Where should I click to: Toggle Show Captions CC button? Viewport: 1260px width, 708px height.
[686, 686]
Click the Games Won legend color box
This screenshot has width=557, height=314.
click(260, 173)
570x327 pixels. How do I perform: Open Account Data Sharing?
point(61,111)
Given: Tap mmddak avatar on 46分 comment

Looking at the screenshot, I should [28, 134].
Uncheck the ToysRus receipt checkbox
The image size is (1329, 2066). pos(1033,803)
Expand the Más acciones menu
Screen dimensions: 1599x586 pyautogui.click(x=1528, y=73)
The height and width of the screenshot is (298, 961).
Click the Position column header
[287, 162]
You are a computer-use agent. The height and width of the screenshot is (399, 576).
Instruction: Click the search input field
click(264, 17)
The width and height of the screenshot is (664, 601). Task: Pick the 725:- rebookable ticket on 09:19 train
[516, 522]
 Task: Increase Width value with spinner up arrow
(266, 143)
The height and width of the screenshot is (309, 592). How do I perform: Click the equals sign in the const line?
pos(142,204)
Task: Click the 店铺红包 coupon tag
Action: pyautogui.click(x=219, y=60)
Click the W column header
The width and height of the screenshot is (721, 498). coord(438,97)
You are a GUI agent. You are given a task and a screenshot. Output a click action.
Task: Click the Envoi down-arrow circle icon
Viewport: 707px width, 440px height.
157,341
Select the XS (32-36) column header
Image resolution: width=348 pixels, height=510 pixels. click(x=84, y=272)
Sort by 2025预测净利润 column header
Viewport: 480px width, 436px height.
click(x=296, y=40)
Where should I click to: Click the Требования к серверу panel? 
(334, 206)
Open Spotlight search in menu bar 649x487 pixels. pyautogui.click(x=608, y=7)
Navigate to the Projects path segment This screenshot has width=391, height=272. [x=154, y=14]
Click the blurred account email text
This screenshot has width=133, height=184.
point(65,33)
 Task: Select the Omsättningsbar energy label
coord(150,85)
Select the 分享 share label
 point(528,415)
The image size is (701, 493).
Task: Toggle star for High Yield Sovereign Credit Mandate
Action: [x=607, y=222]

************

What to produce: Copy all lines from the entries that contain the word "agent".

Task answer:
You are a computer-use agent. The height and width of the screenshot is (399, 576).
You are a GUI agent. You are given a task and a screenshot. Output a click action.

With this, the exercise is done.